-- AVAILABLE DATA follows --

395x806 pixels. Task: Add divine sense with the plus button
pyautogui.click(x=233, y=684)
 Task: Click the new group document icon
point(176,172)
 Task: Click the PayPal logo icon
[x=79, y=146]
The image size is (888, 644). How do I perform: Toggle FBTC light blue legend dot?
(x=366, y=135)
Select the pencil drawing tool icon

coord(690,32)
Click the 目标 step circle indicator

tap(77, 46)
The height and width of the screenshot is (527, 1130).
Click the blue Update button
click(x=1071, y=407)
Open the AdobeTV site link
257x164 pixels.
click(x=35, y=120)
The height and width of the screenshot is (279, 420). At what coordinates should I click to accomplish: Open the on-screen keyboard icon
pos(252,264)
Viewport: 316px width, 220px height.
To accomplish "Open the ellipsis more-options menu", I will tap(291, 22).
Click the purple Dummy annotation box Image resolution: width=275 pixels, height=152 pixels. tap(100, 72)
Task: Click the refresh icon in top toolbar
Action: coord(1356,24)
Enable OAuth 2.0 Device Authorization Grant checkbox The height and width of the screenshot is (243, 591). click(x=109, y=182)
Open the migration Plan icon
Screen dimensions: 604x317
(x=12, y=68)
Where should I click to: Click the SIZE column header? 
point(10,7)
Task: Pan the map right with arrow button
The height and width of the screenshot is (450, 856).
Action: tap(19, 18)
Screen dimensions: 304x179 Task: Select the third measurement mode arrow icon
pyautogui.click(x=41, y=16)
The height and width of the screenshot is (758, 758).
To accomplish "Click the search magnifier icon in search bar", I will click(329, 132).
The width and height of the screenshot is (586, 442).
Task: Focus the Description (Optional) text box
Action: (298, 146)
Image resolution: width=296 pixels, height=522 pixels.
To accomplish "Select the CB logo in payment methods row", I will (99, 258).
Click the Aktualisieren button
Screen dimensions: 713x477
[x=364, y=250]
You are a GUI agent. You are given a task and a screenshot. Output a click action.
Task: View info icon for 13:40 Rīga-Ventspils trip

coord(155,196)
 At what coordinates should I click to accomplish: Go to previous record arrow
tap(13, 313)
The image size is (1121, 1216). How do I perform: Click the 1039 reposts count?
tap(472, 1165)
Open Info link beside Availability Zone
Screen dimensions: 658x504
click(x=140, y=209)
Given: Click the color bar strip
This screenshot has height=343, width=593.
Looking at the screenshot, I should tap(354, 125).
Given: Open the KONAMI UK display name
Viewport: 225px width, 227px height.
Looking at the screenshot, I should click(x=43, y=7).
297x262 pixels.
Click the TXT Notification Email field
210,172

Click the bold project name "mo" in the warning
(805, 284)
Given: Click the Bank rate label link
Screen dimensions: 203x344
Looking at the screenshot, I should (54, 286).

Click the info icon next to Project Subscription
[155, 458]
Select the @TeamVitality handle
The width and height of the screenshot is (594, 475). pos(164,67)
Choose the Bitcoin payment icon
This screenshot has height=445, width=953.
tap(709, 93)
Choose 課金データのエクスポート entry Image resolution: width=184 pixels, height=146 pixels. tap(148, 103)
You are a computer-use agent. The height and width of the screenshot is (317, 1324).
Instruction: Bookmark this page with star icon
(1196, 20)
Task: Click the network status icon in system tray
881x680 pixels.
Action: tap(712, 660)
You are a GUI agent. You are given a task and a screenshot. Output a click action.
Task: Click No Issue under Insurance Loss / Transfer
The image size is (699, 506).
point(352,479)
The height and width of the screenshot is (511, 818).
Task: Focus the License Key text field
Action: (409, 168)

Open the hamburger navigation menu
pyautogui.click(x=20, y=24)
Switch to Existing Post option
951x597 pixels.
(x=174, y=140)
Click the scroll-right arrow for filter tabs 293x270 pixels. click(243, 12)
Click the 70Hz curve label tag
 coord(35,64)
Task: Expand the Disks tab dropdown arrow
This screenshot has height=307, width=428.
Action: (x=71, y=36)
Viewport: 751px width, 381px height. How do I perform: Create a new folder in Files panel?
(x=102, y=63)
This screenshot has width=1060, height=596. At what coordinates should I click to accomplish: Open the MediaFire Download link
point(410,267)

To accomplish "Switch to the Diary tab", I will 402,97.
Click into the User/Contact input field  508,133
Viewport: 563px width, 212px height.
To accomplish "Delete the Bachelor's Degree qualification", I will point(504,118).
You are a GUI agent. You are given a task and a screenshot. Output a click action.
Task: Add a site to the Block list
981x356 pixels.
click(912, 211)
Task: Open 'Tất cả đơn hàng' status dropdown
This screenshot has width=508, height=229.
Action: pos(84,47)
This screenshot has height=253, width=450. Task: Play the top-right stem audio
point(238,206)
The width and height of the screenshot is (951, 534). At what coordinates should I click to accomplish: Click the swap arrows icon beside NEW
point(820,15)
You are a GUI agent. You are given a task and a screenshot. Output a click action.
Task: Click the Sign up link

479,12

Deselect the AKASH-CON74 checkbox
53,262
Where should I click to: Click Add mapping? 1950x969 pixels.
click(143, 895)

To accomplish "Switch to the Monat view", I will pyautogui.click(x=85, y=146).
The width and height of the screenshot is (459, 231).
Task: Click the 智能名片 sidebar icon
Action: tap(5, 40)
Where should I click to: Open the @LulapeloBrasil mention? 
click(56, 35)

-- AVAILABLE DATA concluded --

The records above must be restated. Preserve every word.

_TASK RESPONSE:_
395x806 pixels. Task: Add divine sense with the plus button
pyautogui.click(x=233, y=684)
 Task: Click the new group document icon
point(176,172)
 Task: Click the PayPal logo icon
[x=79, y=146]
The image size is (888, 644). How do I perform: Toggle FBTC light blue legend dot?
(x=366, y=135)
Select the pencil drawing tool icon

coord(690,32)
Click the 目标 step circle indicator

tap(77, 46)
The height and width of the screenshot is (527, 1130).
Click the blue Update button
click(x=1071, y=407)
Open the AdobeTV site link
257x164 pixels.
click(x=35, y=120)
The height and width of the screenshot is (279, 420). At what coordinates should I click to accomplish: Open the on-screen keyboard icon
pos(252,264)
Viewport: 316px width, 220px height.
To accomplish "Open the ellipsis more-options menu", I will tap(291, 22).
Click the purple Dummy annotation box Image resolution: width=275 pixels, height=152 pixels. tap(100, 72)
Task: Click the refresh icon in top toolbar
Action: coord(1356,24)
Enable OAuth 2.0 Device Authorization Grant checkbox The height and width of the screenshot is (243, 591). click(x=109, y=182)
Open the migration Plan icon
Screen dimensions: 604x317
(x=12, y=68)
Where should I click to: Click the SIZE column header? 
point(10,7)
Task: Pan the map right with arrow button
The height and width of the screenshot is (450, 856).
Action: tap(19, 18)
Screen dimensions: 304x179 Task: Select the third measurement mode arrow icon
pyautogui.click(x=41, y=16)
The height and width of the screenshot is (758, 758).
To accomplish "Click the search magnifier icon in search bar", I will click(329, 132).
The width and height of the screenshot is (586, 442).
Task: Focus the Description (Optional) text box
Action: (298, 146)
Image resolution: width=296 pixels, height=522 pixels.
To accomplish "Select the CB logo in payment methods row", I will (99, 258).
Click the Aktualisieren button
Screen dimensions: 713x477
[x=364, y=250]
You are a GUI agent. You are given a task and a screenshot. Output a click action.
Task: View info icon for 13:40 Rīga-Ventspils trip

coord(155,196)
 At what coordinates should I click to accomplish: Go to previous record arrow
tap(13, 313)
The image size is (1121, 1216). How do I perform: Click the 1039 reposts count?
tap(472, 1165)
Open Info link beside Availability Zone
Screen dimensions: 658x504
click(x=140, y=209)
Given: Click the color bar strip
This screenshot has height=343, width=593.
Looking at the screenshot, I should tap(354, 125).
Given: Open the KONAMI UK display name
Viewport: 225px width, 227px height.
Looking at the screenshot, I should click(x=43, y=7).
297x262 pixels.
Click the TXT Notification Email field
210,172

Click the bold project name "mo" in the warning
(805, 284)
Given: Click the Bank rate label link
Screen dimensions: 203x344
Looking at the screenshot, I should (54, 286).

Click the info icon next to Project Subscription
[155, 458]
Select the @TeamVitality handle
The width and height of the screenshot is (594, 475). pos(164,67)
Choose the Bitcoin payment icon
This screenshot has height=445, width=953.
tap(709, 93)
Choose 課金データのエクスポート entry Image resolution: width=184 pixels, height=146 pixels. tap(148, 103)
You are a computer-use agent. The height and width of the screenshot is (317, 1324).
Instruction: Bookmark this page with star icon
(1196, 20)
Task: Click the network status icon in system tray
881x680 pixels.
Action: tap(712, 660)
You are a GUI agent. You are given a task and a screenshot. Output a click action.
Task: Click No Issue under Insurance Loss / Transfer
The image size is (699, 506).
point(352,479)
The height and width of the screenshot is (511, 818).
Task: Focus the License Key text field
Action: (409, 168)

Open the hamburger navigation menu
pyautogui.click(x=20, y=24)
Switch to Existing Post option
951x597 pixels.
(x=174, y=140)
Click the scroll-right arrow for filter tabs 293x270 pixels. click(243, 12)
Click the 70Hz curve label tag
 coord(35,64)
Task: Expand the Disks tab dropdown arrow
This screenshot has height=307, width=428.
Action: (x=71, y=36)
Viewport: 751px width, 381px height. How do I perform: Create a new folder in Files panel?
(x=102, y=63)
This screenshot has width=1060, height=596. At what coordinates should I click to accomplish: Open the MediaFire Download link
point(410,267)

To accomplish "Switch to the Diary tab", I will 402,97.
Click into the User/Contact input field  508,133
Viewport: 563px width, 212px height.
To accomplish "Delete the Bachelor's Degree qualification", I will point(504,118).
You are a GUI agent. You are given a task and a screenshot. Output a click action.
Task: Add a site to the Block list
981x356 pixels.
click(912, 211)
Task: Open 'Tất cả đơn hàng' status dropdown
This screenshot has width=508, height=229.
Action: pos(84,47)
This screenshot has height=253, width=450. Task: Play the top-right stem audio
point(238,206)
The width and height of the screenshot is (951, 534). At what coordinates should I click to accomplish: Click the swap arrows icon beside NEW
point(820,15)
You are a GUI agent. You are given a task and a screenshot. Output a click action.
Task: Click the Sign up link

479,12

Deselect the AKASH-CON74 checkbox
53,262
Where should I click to: Click Add mapping? 1950x969 pixels.
click(143, 895)

To accomplish "Switch to the Monat view", I will pyautogui.click(x=85, y=146).
The width and height of the screenshot is (459, 231).
Task: Click the 智能名片 sidebar icon
Action: tap(5, 40)
Where should I click to: Open the @LulapeloBrasil mention? 
click(56, 35)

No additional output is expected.